Bois Roussel (1935–1955) was a French-bred Thoroughbred champion racehorse and a leading broodmare sire. He won the 1938 Epsom Derby on his second racecourse appearance.

Background
He was named for Haras du Bois-Roussel, the breeding farm in Alençon where he was foaled. His breeder was Leon Volterra who acquired his sire, Vatout, and his dam as part of his purchase of Haras du Bois Roussel from American, Jefferson Davis Cohn. According to Thoroughbred Heritage, his dam, Plucky Liege, was one of the most important broodmares of the 20th century. At the time of foaling Bois Roussel Plucky Liege was 23 years old.

Racing career
Bois Roussel did not start as a two-year-old. Raced at age three by Leon Volterra, he made his racing debut in early 1938 at Longchamp Racecourse in Paris, winning the Prix Juigné, an event for unraced colts and geldings. Shortly thereafter, Volterra sold Bois Roussel for £8,000 to the Hon. Peter Beatty, son of Admiral David Beatty and grandson of Chicago department store magnate, Marshall Field.

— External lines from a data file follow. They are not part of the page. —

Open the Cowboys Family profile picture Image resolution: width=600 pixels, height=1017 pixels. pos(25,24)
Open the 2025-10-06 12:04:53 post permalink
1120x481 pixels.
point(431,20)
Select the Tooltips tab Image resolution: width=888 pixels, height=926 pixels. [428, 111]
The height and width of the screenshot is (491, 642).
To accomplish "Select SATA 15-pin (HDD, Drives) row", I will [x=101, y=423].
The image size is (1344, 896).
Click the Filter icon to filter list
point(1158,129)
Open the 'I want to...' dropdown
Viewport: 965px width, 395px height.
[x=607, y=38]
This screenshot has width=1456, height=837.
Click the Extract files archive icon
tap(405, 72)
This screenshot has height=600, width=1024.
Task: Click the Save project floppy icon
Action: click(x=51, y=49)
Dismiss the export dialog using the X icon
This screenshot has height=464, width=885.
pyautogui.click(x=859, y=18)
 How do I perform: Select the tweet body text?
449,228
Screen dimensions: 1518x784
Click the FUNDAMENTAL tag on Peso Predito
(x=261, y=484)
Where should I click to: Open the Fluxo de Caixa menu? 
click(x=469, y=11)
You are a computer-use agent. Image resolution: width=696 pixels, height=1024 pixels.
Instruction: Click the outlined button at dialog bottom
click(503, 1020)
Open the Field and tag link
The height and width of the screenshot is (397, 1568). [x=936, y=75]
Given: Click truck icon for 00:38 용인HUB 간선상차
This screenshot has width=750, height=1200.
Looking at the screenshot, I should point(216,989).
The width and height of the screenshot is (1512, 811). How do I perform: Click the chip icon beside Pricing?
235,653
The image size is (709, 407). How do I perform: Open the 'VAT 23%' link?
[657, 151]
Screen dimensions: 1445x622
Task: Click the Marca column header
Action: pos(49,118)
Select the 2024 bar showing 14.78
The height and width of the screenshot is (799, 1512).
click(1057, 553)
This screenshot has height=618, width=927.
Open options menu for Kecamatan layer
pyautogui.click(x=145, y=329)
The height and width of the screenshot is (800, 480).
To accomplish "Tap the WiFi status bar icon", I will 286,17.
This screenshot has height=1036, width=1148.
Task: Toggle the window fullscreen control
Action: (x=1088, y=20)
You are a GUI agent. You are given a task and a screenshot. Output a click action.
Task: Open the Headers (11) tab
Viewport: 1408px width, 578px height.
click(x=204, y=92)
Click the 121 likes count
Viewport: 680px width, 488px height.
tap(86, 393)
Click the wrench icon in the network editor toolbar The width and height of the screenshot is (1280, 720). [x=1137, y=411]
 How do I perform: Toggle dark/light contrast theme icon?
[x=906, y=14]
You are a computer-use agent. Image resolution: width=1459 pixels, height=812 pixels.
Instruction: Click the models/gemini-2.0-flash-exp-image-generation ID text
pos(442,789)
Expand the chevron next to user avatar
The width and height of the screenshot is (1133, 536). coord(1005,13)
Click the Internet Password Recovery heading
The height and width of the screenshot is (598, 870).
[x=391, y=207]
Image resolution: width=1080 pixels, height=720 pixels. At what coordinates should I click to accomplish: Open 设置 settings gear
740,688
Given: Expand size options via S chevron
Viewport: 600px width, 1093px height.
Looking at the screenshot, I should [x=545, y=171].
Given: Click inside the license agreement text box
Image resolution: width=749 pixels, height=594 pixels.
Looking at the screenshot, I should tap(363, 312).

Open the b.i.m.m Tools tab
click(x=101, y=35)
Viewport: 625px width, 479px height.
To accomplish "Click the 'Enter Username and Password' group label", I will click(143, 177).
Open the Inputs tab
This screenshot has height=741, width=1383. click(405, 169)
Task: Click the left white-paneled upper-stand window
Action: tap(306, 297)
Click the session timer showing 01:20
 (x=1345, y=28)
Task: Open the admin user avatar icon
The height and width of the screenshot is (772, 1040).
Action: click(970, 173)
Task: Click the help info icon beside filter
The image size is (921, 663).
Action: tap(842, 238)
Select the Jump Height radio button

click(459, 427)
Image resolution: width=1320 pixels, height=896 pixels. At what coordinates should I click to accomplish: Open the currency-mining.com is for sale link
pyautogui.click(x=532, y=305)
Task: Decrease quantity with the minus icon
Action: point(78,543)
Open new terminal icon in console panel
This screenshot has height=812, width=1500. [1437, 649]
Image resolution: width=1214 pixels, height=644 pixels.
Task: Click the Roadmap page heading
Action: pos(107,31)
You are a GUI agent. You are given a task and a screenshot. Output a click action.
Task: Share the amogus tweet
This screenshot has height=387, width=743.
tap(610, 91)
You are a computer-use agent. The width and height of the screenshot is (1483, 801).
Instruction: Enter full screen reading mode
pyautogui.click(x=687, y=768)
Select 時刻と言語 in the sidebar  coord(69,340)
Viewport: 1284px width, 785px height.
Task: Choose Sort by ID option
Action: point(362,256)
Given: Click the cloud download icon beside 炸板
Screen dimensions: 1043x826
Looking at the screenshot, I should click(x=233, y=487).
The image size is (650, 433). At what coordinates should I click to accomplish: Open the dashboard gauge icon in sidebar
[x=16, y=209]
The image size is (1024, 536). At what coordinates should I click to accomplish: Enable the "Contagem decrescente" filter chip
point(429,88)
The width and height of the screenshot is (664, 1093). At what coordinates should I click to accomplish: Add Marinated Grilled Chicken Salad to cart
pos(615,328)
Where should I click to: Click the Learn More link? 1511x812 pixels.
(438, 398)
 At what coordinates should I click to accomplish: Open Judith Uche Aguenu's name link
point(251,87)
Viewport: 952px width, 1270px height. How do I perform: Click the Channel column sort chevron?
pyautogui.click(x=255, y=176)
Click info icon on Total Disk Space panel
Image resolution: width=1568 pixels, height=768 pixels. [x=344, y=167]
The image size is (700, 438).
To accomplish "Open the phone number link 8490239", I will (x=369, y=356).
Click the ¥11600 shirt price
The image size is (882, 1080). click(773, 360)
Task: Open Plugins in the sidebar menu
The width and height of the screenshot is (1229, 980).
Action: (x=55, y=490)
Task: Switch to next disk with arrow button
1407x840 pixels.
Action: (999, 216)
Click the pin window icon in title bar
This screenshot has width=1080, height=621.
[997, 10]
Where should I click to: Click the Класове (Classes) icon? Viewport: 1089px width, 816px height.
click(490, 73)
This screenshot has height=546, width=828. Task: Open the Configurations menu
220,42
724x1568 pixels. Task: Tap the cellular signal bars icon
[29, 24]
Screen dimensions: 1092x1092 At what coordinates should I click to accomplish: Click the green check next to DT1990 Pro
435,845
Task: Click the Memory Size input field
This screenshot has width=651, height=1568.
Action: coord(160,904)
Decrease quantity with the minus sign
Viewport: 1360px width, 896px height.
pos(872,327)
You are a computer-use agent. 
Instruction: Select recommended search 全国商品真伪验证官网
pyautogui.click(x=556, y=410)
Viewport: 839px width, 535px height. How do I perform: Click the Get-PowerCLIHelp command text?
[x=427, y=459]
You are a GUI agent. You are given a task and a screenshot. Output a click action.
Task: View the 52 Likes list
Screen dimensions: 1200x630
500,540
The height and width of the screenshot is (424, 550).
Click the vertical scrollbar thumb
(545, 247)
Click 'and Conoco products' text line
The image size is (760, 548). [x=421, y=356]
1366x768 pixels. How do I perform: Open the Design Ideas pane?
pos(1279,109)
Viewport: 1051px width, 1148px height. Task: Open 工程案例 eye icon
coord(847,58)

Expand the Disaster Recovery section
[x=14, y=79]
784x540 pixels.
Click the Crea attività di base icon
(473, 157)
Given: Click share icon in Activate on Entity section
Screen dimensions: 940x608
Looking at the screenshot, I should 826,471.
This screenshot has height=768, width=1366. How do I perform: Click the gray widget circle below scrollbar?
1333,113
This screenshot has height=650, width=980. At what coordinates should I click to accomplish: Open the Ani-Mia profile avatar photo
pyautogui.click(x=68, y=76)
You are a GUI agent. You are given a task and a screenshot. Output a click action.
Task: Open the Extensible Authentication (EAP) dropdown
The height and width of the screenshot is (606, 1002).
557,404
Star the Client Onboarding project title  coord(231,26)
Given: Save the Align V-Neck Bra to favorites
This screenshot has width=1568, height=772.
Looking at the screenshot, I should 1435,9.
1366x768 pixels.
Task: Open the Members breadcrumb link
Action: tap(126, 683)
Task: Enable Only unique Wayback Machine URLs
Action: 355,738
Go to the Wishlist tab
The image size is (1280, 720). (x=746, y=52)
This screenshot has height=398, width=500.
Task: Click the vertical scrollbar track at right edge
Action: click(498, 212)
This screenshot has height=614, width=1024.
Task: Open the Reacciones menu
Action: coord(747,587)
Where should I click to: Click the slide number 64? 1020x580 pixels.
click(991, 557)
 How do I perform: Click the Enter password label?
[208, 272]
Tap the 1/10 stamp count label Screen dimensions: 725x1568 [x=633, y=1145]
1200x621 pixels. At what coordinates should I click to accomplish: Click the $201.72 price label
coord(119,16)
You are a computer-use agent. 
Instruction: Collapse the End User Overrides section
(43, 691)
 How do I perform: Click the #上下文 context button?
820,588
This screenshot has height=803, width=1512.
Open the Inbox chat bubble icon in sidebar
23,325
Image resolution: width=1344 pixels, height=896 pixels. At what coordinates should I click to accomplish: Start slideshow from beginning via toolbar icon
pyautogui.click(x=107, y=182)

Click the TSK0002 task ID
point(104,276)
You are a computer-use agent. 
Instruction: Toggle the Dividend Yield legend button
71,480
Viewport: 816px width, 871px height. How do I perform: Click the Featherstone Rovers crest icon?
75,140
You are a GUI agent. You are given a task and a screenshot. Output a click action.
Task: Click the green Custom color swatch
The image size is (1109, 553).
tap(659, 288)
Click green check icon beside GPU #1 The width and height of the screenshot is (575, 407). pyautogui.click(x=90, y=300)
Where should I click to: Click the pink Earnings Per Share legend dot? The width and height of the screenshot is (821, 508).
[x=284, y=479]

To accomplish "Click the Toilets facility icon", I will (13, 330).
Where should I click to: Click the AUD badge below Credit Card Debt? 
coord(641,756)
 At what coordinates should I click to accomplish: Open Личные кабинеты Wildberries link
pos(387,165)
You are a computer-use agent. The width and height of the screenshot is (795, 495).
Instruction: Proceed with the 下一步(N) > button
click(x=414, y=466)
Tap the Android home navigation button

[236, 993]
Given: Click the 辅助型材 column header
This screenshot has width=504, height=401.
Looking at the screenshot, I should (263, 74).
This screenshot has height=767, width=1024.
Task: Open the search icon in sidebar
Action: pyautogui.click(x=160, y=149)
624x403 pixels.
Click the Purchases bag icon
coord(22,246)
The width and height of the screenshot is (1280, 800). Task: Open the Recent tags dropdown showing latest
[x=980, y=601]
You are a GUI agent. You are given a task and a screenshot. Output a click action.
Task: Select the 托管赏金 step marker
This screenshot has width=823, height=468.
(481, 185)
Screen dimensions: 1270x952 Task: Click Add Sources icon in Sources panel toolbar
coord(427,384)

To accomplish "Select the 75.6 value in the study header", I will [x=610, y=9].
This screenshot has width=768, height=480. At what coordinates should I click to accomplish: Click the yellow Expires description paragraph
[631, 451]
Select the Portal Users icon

His new owner sent Bois Roussel to England to run in June's Epsom Derby. Making just the second start of his career, bettors sent the colt off at 20/1 odds. Ridden by jockey Charlie Elliott Bois Roussel scored an upset victory in England's most prestigious race. He was slowly away and among the back markers entering the straight. In the final quarter mile he produced what the Glasgow Herald described as "an astonishing burst of speed" to come from well off the pace and take the lead inside the final furlong. He won going away by four lengths from Scottish Union and the favourite Pasch. In winning, he earned more in prize money than Beatty had paid for him.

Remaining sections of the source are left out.